[Stored data entries]

┌──

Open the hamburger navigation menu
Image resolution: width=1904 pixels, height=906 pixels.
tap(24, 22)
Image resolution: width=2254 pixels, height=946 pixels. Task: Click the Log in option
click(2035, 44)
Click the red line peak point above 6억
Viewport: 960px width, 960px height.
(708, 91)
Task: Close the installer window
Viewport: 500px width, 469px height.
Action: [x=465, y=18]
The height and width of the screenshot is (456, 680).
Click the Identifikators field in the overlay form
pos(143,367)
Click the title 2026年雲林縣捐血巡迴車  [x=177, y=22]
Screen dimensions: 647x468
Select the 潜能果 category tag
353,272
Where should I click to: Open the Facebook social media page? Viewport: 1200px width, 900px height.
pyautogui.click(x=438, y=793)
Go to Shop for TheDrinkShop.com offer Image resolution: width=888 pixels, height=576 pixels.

└──

EXERCISE: The full set of entries above has to be restated exactly.

ANSWER BOX:
Open the hamburger navigation menu
Image resolution: width=1904 pixels, height=906 pixels.
tap(24, 22)
Image resolution: width=2254 pixels, height=946 pixels. Task: Click the Log in option
click(2035, 44)
Click the red line peak point above 6억
Viewport: 960px width, 960px height.
(708, 91)
Task: Close the installer window
Viewport: 500px width, 469px height.
Action: [x=465, y=18]
The height and width of the screenshot is (456, 680).
Click the Identifikators field in the overlay form
pos(143,367)
Click the title 2026年雲林縣捐血巡迴車  [x=177, y=22]
Screen dimensions: 647x468
Select the 潜能果 category tag
353,272
Where should I click to: Open the Facebook social media page? Viewport: 1200px width, 900px height.
pyautogui.click(x=438, y=793)
Go to Shop for TheDrinkShop.com offer Image resolution: width=888 pixels, height=576 pixels.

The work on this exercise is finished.